El Real Mallorca se encuentra en una situación complicada, casi a la deriva cuando juega fuera de su hogar. Con solo una victoria y tres empates en dieciséis partidos, los bermellones han hecho del desplazamiento un verdadero calvario. Este año, son el peor visitante de La Liga, algo que ni ellos se esperaban tras una temporada que prometía más.
Afrontando un reto titánico
La derrota del Elche en el Carlos Tartiere ha dejado claro que la situación es crítica: con seis puntos en total fuera de casa, el equipo está reviviendo los peores momentos de la campaña 2019/20. Y lo más preocupante es que les quedan cinco partidos por jugar, de los cuales tres serán lejos de Son Moix. Girona, Getafe y Levante esperan ansiosos a un equipo que debe mostrar otra cara si quiere salir del atolladero.
A pesar de todo, hay pequeñas luces en medio de esta tormenta.

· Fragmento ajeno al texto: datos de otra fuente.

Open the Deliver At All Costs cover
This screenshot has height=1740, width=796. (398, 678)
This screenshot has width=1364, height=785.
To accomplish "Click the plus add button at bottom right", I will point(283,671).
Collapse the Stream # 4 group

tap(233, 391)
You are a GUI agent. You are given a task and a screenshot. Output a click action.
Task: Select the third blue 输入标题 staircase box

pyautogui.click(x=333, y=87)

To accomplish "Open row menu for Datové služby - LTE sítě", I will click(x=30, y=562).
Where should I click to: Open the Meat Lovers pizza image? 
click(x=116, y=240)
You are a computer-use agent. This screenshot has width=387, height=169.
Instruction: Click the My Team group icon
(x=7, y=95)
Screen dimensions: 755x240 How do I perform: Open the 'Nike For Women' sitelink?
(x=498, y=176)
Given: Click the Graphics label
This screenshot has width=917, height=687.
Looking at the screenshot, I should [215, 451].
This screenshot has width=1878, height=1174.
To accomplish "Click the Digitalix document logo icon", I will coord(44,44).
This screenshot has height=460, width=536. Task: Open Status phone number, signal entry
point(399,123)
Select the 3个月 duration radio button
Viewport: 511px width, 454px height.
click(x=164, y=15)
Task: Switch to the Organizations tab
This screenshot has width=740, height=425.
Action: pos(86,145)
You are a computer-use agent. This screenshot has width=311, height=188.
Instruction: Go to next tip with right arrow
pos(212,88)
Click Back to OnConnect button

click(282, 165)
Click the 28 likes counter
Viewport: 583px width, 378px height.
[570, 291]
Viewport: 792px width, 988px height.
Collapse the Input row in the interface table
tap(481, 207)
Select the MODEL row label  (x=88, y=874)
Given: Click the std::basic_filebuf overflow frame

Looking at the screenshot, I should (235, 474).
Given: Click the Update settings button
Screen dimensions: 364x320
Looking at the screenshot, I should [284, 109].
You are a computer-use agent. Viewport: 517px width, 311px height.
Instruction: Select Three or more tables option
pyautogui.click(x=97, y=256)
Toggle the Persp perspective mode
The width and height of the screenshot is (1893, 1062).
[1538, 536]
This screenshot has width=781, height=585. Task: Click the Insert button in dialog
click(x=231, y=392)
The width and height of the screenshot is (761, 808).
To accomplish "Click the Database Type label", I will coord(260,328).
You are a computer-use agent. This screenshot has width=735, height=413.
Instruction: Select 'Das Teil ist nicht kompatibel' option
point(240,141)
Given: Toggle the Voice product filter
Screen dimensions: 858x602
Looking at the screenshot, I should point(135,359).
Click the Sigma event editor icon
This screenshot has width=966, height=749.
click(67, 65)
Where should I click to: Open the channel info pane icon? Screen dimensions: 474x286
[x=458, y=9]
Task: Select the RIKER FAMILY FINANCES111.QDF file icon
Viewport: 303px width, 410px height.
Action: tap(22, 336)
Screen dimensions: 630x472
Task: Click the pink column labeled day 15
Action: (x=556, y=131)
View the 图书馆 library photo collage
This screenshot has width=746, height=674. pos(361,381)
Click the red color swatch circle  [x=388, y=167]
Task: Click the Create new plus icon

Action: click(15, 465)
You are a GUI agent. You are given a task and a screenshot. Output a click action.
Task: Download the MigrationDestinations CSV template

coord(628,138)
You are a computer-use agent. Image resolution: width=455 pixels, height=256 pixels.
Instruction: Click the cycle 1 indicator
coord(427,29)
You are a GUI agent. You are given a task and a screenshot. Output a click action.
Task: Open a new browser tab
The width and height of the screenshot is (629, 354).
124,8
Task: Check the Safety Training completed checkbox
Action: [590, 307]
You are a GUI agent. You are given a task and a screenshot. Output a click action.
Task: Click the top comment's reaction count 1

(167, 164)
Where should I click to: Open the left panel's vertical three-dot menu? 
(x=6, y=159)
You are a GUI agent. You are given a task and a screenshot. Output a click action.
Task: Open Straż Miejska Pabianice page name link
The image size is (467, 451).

En este 2026, el Mallorca solo ha logrado sumar un punto jugando como visitante; sin embargo, han demostrado ser capaces de adelantarse en el marcador varias veces bajo la dirección del nuevo técnico Martín Demichelis. Pero no todo ha sido positivo: su tendencia a renunciar a su identidad al verse arriba en el marcador ha costado caro.
No podemos olvidar que Girona y Levante tampoco están brillando como locales esta temporada. Con números irregulares y una presión palpable sobre sus espaldas, estos equipos son vulnerables. Así que quizás haya esperanza para los bermellones si logran sacar algo positivo en sus próximos encuentros.
En definitiva, el Mallorca tiene ante sí una misión crucial: revertir esta tendencia negativa y hacer frente a sus rivales directos con valentía e inteligencia. Las estadísticas no mienten; será complicado mantener la categoría con números tan pobres como visitantes. Sin embargo, mientras haya vida hay esperanza.